Studio album by Weldon Irvine
- Released: 1975
- Recorded: 1975 at RCA's Studio 'D', New York City, New York
- Genre: Jazz
- Length: 37:49
- Label: RCA
- Producer: Weldon Irvine

Weldon Irvine chronology
| Cosmic Vortex - Justice Divine (1974) | Spirit Man (1975) | Sinbad (1976) |

= Spirit Man =

Spirit Man is a 1975 album by jazz keyboardist, Weldon Irvine.

Professional ratings
Review scores
| Source | Rating |
| AllMusic |  |

== Reception ==
The AllMusic review by Jason Ankeny awarded the album 4 stars stating:

Spirit Man channels the sonic sprawl of the preceding Cosmic Vortex (Justice Divine) to forge a tighter, more focused approach. Eschewing vocals altogether, it's Weldon Irvine's most balanced and complete recording, deftly combining massive funk grooves with ingenious electronic elements. Featuring a supporting cast including bassist Cleveland Freeman, trumpeters Charles Sullivan and Everett "Blood" Hollins, and saxophonist Sonny Fortune, Spirit Man parallels Herbie Hancock's groundbreaking fusion dates in both the imagination and ferocity of Irvine's keyboards as well as the extraterrestrial reach of its electronic effects.
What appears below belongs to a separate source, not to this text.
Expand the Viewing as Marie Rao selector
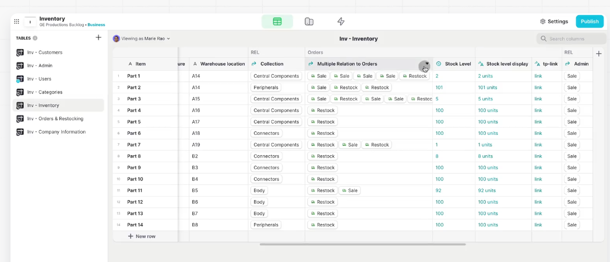Image resolution: width=610 pixels, height=262 pixels. 142,39
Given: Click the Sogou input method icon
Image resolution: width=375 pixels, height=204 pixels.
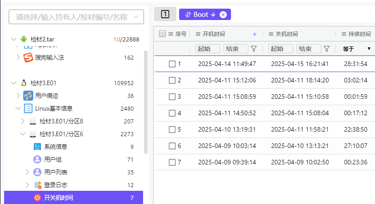Looking at the screenshot, I should (x=28, y=57).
This music is deep, funky, and deeply funky.

==Track listings==
All songs written by Weldon Irvine.

1. "We Gettin' Down" 5:50
2. "Softly" 0:37
3. "Pogo Stick" 6:45
4. "Blast Off" 4:17
5. "Jungle Juice" 8:10
6. "Yasmin" 4:37
7. "The Power and the Glory" 5:44
8. "Softly" 1:26

==Personnel==
- Weldon Irvine - Conductor, Piano, Electric Piano, Clavinet, Synthesizer
- Cleveland Freeman - Electric Bass
- Wesley "Gator" Watson - Drums
- Henry Grate, Jr. - Guitar
- Bud Johnson, Jr. - Congas, Bongos
- Charles Sullivan, Everett "Blood" Hollins - Trumpet
- Sonny Fortune - Alto Saxophone
- Floyd Butler, Harry Elston - Background Vocals on "We Gettin' Down"
- Acy Lehman - art direction
- David B. Hecht - photography

==Samples & Covers==
- A Tribe Called Quest sampled "We Gettin' Down" on their song, "Award Tour" on their album Midnight Marauders in 1993.